Le lendemain soir, la femme était arrivée en kimono au restaurant de cuisine japonaise où il lui avait donné rendez-vous.

— Il vous arrive de porter le kimono ?

— Eh oui, de temps à autre… ça ne doit pas m’aller, avait-elle dit avec un timide sourire. Aux environs de midi, j’ai eu un coup de téléphone d’une amie, elle en a été toute retournée. Dites, vous m’aviez bien dit que ça ne vous faisait rien ?

— Vous lui avez raconté ?

— Eh oui, parce que je ne lui cache rien.

En ville, le vieil Eguchi lui avait acheté de l’étoffe pour une robe et pour une ceinture, puis ils étaient revenus à l’hôtel. Par la fenêtre on apercevait les feux des navires ancrés dans le port. Debout à la fenêtre, Eguchi, tout en embrassant la femme, avait fermé les persiennes et les rideaux. Il avait montré la bouteille de whisky de la veille, mais elle avait secoué la tête. Elle avait résisté, décidée à ne pas perdre son sang-froid. Elle s’était endormie comme on coule au fond de l’eau. Le lendemain matin, comme Eguchi se levait, la femme avait ouvert les yeux.
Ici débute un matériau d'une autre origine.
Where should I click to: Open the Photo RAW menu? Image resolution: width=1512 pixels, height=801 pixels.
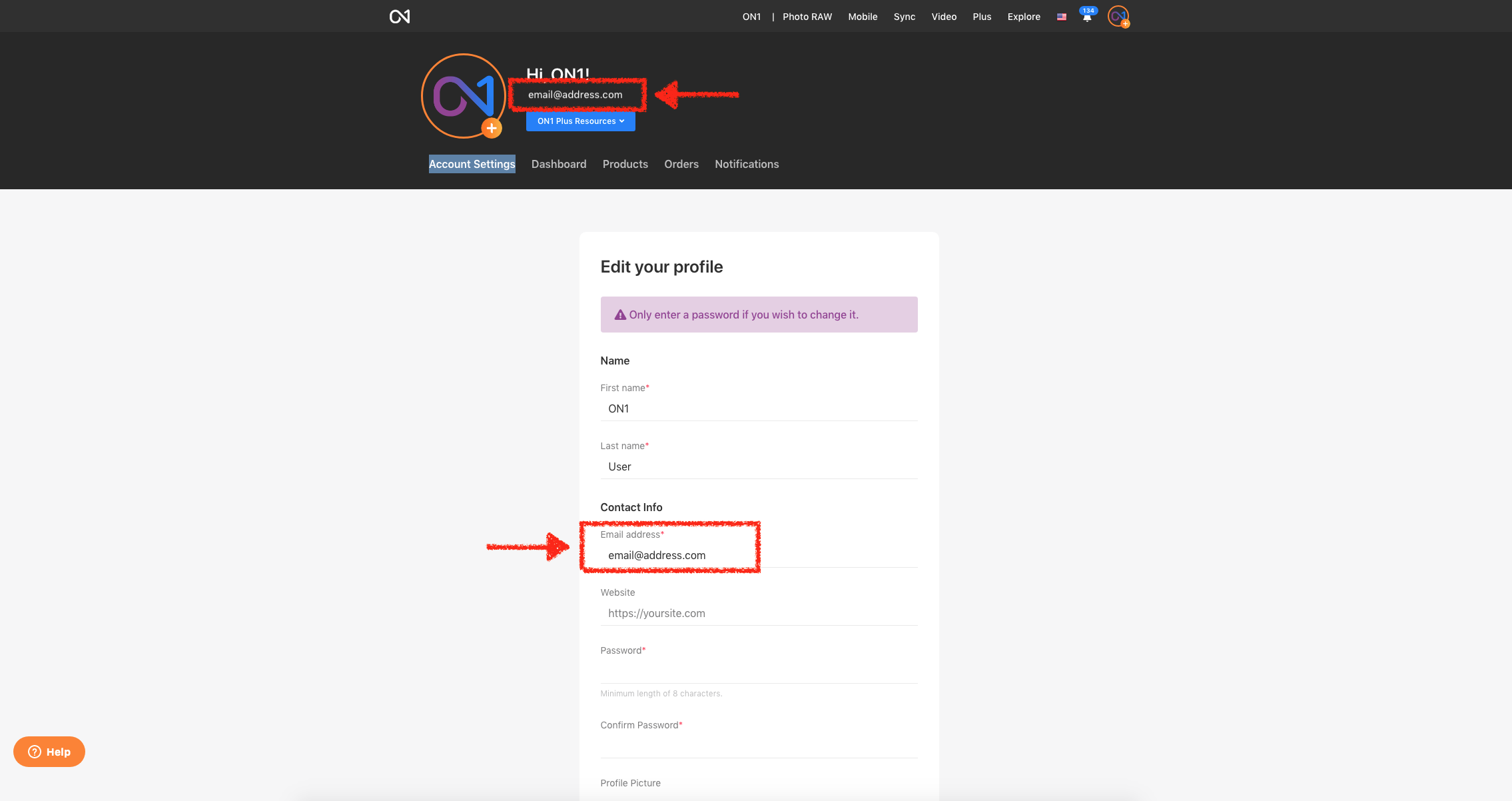[x=807, y=17]
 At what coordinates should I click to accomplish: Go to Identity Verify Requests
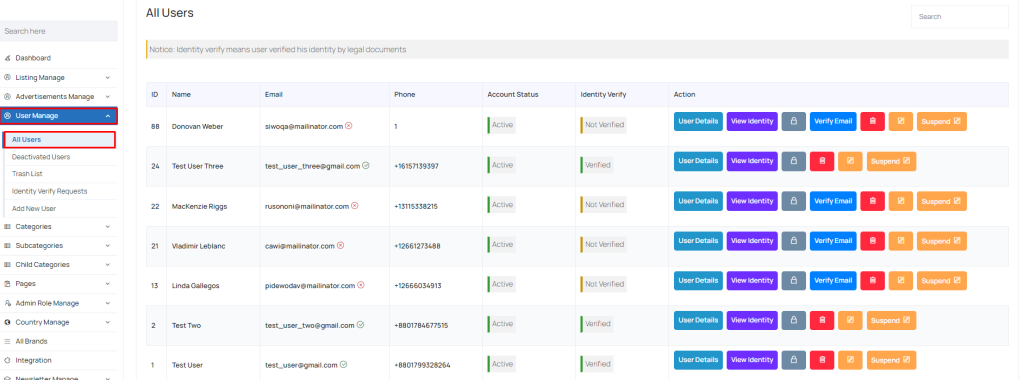coord(50,191)
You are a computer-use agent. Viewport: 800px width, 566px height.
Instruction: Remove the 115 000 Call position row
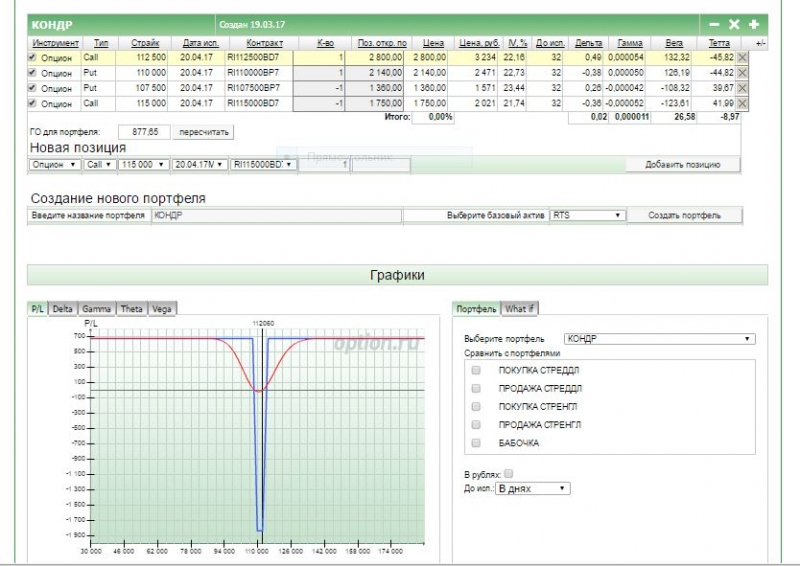coord(742,104)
— Ah ! J’ai dormi d’un sommeil de mort ! Oui, vraiment, d’un sommeil de mort !

Elle se tenait immobile, les yeux écarquillés. Des yeux clairs et humides.

Elle savait que ce jour-là Eguchi devait retourner à Tôkyô. Son mari était le représentant d’une compagnie commerciale étrangère, qui l’avait épousée pendant qu’il était en poste à Kôbe, mais voilà près de deux ans, il était parti pour Singapour. Le mois prochain, il devait venir rejoindre sa famille à Kôbe. Cela aussi elle l’avait raconté la veille au soir. Jusque-là, Eguchi avait ignoré que la jeune femme fût mariée et qu’elle était l’épouse d’un étranger. Elle n’avait été pour lui qu’une facile conquête de boîte de nuit. Quand, la veille au soir, le vieil Eguchi était entré par désœuvrement dans cette boîte, il y avait là deux Européens et quatre Japonaises. Comme il connaissait de vue l’une d’entre elles, une femme entre deux âges, il l’avait saluée. C’était elle qui paraissait avoir amené le groupe. Quand les deux étrangers s’étaient levés pour danser, elle l’avait engagé à faire danser la jeune femme. Eguchi, au milieu de la seconde danse, l’avait invitée à s’éclipser avec lui. La jeune femme s’en était amusée comme d’une farce. Et comme elle était venue à l’hôtel sans faire de cérémonies, ce fut au tour d’Eguchi de se sentir un peu emprunté en entrant dans sa chambre.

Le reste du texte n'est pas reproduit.